İfade özgürlüğüne aykırı bir yasa
Avukat Ok, bu yasanın hukuki karşılığı olmadığını hatırlatarak şunları söyledi: “Bu düzenleme 2022’de Türk Ceza Kanunu 217’nci maddesini eklendi. Bu yasaya halkı yanıltıcı bilgiyi yayma suçu diye bir madde eklediler ve bu maddeye göre halkı yanıltıcı bilgi yayan kişiler, bir yıldan üç yıla kadar hapis cezasıyla cezalandırılır diye bir hüküm koydular. Soru şu ki; halka yaratıcı bilgi yaymak ne demek? Hukuki karşılığı yok, öngörülebilir değil ve bu anayasadaki ifade özgürlüğü maddelerine tamamen aykırı bir şey. İkincisi hangi bilginin yanıltıcı olduğuna kim karar verecek? Türkiye’deki yargıç sistemi içerisindeki bir yargıç, bir bilginin yanıltıcı olup olmadığı konusunda karar verme yetkisine sahip midir? Normal demokratik hukuk devletlerinde yanıltıcı bilgilendirme olunca ne olur?
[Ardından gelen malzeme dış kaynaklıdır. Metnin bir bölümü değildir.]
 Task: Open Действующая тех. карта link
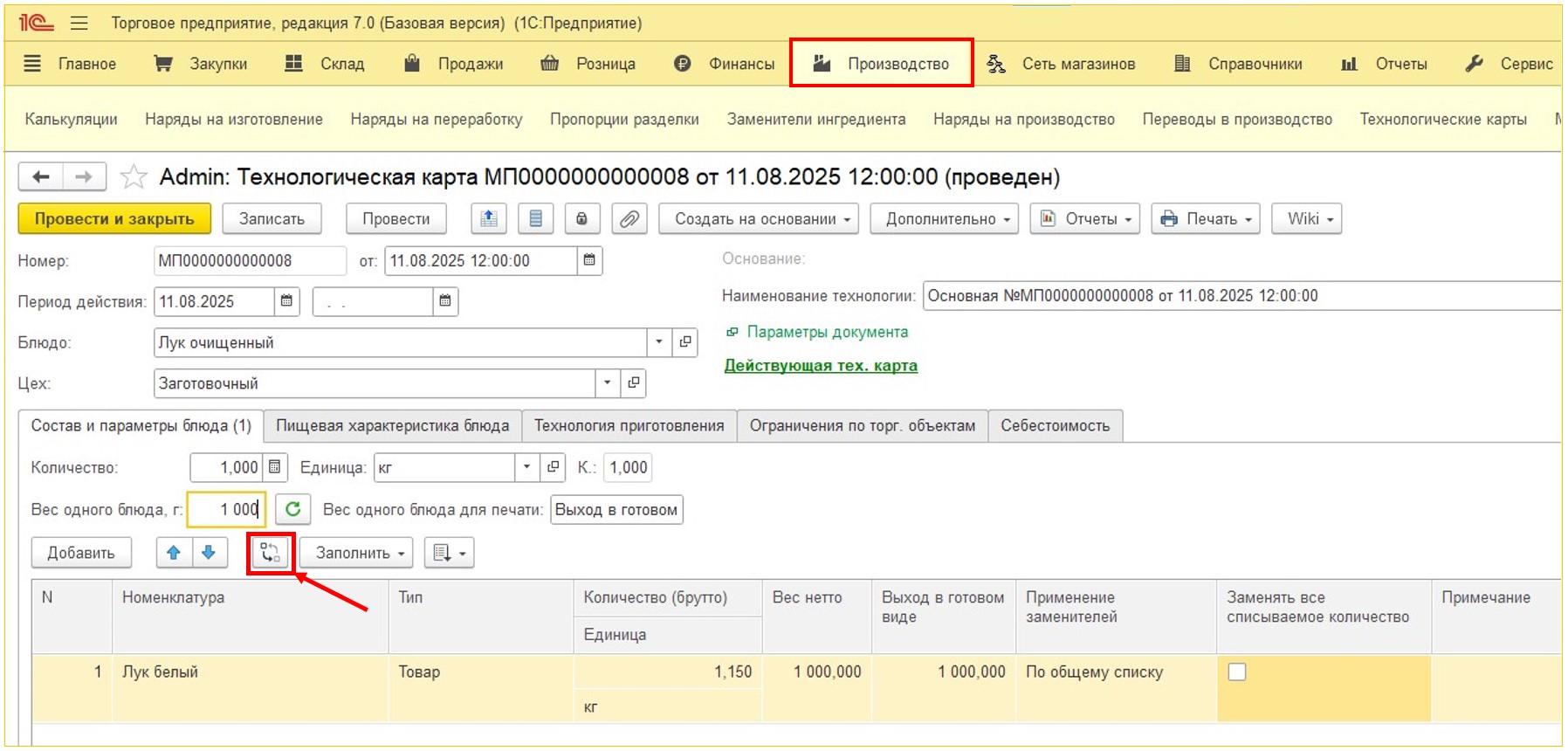point(821,366)
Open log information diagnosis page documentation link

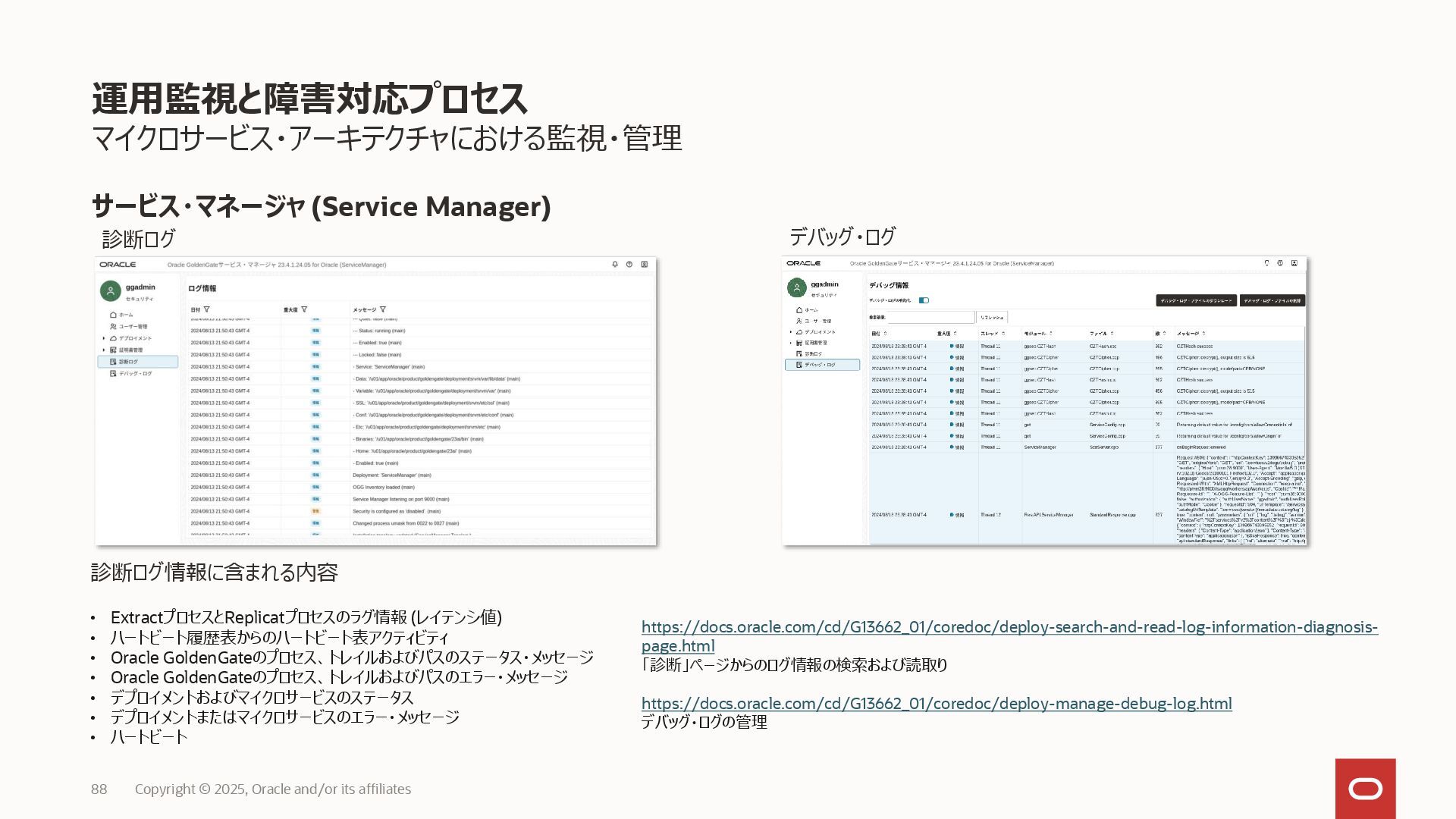tap(1009, 628)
Karşı cevap yayınlanır ve bir şekilde bu dolaşması sokulur, konu kapanır. Türkiye, Avrupa Konseyi üyesi ülkeler içerisinde buna cezai üyeleri koyan tek ülke oldu.
AYM’de görüşülecek
Ok, bu yasanın ifade özgürlüğünü önemli ölçüde aşındırdığını ve bunun son yaşanan örnekte çok net görüldüğünü belirtti. Anayasa Mahkemesi’nin (AYM) 8 Kasım’da maddeyi görüşeceğini anımsatan Ok, AYM’nin ifade özgürlüğü için verdiği kararlarla bu yasanın çeliştiğine de dikkat çekti. Ok, şunları dile getirdi: “AYM, 8 Kasım’da bu yasayı görüşecek, doğru olan böyle bir maddenin anayasadaki ifade özgürlüğüne aykırı olduğudur. Anayasa Mahkemesi’nin gazeteci davalarına verdiği karaları incelersek, örneğin ifade özgürlüğünü kısıtlayıcı bir yasa olduğunu açıkça onlar da anlayacaktır. Çünkü halkı yanıltıcı bilgi yaymak konusunda kimsenin karar verme veya geleceği öngörme gibi bir gücü yok ki. Bir gazeteciye yanlış haber de yazabilir. Yanlış bilgi almıştır ve bir kaynaktan yazmıştır. Sonra özür diler ama gazeteci yanlış haber yazdı diye dezenformasyon yaratıyorsun diye tutuklanamaz. Bunun örneği yok. Gazeteciye bir robot muamelesi yapacaklar. Bundan sonra siz asla yanlış haber veya asla iktidar iktidarın resmi söylemi dışında haber yazamazsınız tarzı bir dayatma var.